Given exercise – From the EIS planning guide, reproduce word for word the passage that opens with the words containing "The EIS planning week" and closes with "Tuesday 11 UT.".

Excerpted text –
EIS planning - a step-by-step guide

Version 1.2, Peter Young
If you find any errors in this guide, or notice something has changed please contact Peter Young. Feel free to modify the text and either send it to the eis-soft mailing list or Peter Young.

The EIS planning week - orientation

The EIS Chief Observer (CO) begins work on Friday, attending the daily and weekly planning meetings that day, and also planning for the period Saturday 11 UT to Monday 11 UT.

On Saturday, the CO plans for the period Monday 11 UT to Tuesday 11 UT.

On Monday to Thursday the CO plans for a 24 hour period starting from 11 UT of the following day.

The CO must be at ISAS on the Friday morning after the last planning day in case there are any changes to the plan that need to be uploaded (e.g., a pointing change).

The EIS planning period - daily structure

Due to the different time zones (JST and UT), and the fact that a 1 day planning period straddles two days it can become confusing about what happens when. The notation I use is as follows.

The plan is prepared on Day 0, and is uploaded on Day 1 for observations to begin on Day 1 and finish on Day 2. The upload takes place around 8-9 UT on Day 1, with observations beginning around 11 UT on Day 1. Because the plans prepared on Friday and Saturday are different from the rest of the week, Day 1 and Day 2 are different.
I summarise the actual days below

Planning day (Day 0) Day 1 Day 2
Fri Sat Mon
Sat Mon Tue
Mon-Thu Tue-Fri Wed-Sat

The EIS plan is usually prepared in the afternoon of Day 0, i.e., 13-18 JST, or 4-9 UT.

There is the opportunity to adjust pointing on Day 1 after the daily meeting (10.30 JST, 1.30 UT) , and this should be done before 13.00 JST. Either you can request a change to the Hinode pointing (requires permission of all 3 instruments), or you can adjust only EIS. The latter, however, requires the plan to be edited and re-processed through CPT. A change to the actual studies inserted in the timeline must be agreed by the Chief Planner.

Daily planning meeting

When negotiating with the other teams about what to do, remember that the EIS "prime time" is 10-16 UT when we aren't affected by the SAA, so if you want a good data-set for yourself try and protect this period.

Data –
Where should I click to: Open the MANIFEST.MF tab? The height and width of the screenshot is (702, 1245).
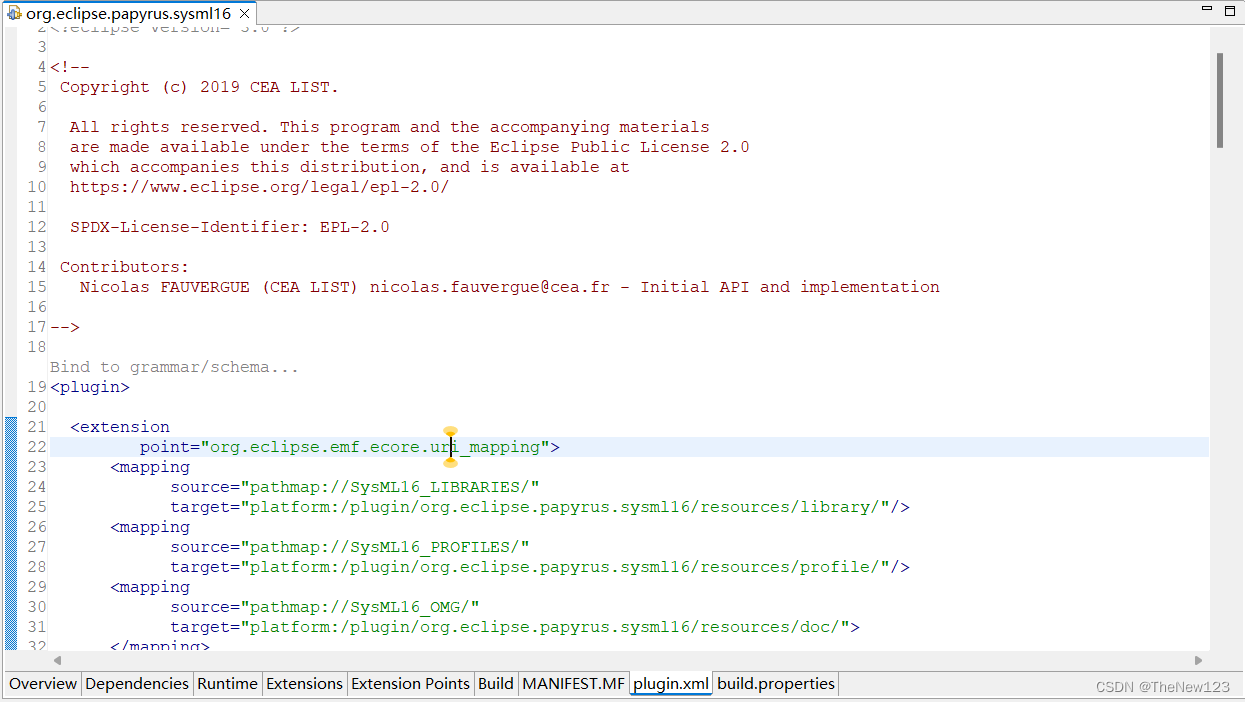coord(573,684)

Worked solution –
The EIS planning week - orientation

The EIS Chief Observer (CO) begins work on Friday, attending the daily and weekly planning meetings that day, and also planning for the period Saturday 11 UT to Monday 11 UT.

On Saturday, the CO plans for the period Monday 11 UT to Tuesday 11 UT.